Abstract

ATP-binding cassette transporters such as ABCB1 (P-gp), ABCC1 (MRP1) and ABCG2 (BCRP) are well known for their role in rendering cancer cells resistant to chemotherapy. Additionally, more recent research provided evidence that, along with other ABC transporters (ABCA1, ABCA7), they might be cornerstones to tackle neurodegenerative diseases. Overcoming chemoresistance in cancer, understanding drug-drug interactions and developing efficient and specific drugs that alter ABC transporter function are hindered by a lack of in vivo research models which are fully predictive for humans. Hence, the humanization of ABC transporters in mice has become a major focus in pharmaceutical and neurodegenerative research. Here, we present a characterization of the first Abcc1 humanized mouse line.

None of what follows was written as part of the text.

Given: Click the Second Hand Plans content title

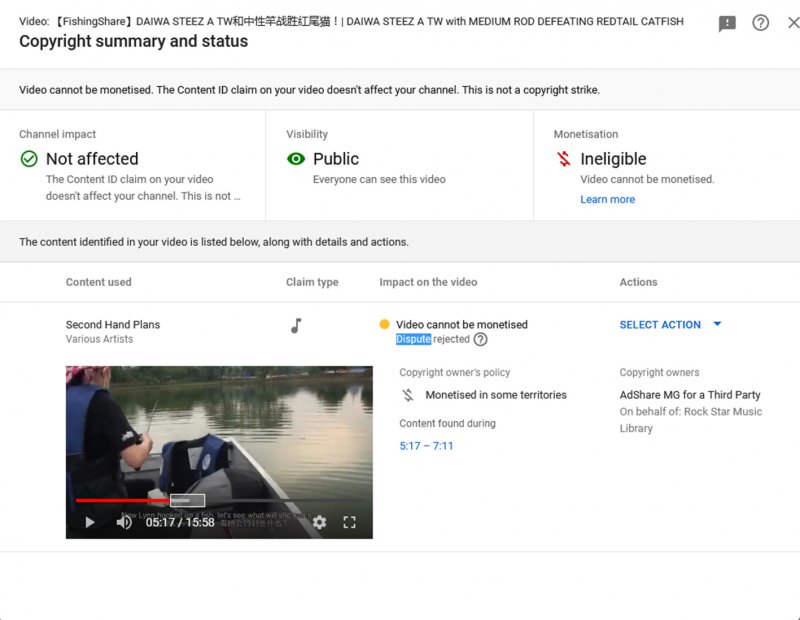Looking at the screenshot, I should pyautogui.click(x=112, y=324).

In order to preserve endogenous expression profiles, we chose to generate a knock-in that leads to the expression of a chimeric protein that is fully human except for one amino acid. We found robust mRNA and protein expression within all major organs analyzed (brain, lung, spleen and kidney). Furthermore, we demonstrate the functionality of the expressed human ABCC1 protein in brain and lungs using functional positron emission tomography (PET) imaging in vivo. Through the introduction of loxP sites, we additionally enabled this humanized mouse model for highly sophisticated studies involving cell-type specific transporter ablation. Based on our data, the presented mouse model appears as a promising model for the investigation of cell-specific ABCC1 functions and should provide a basis for better translation of pre-clinical research.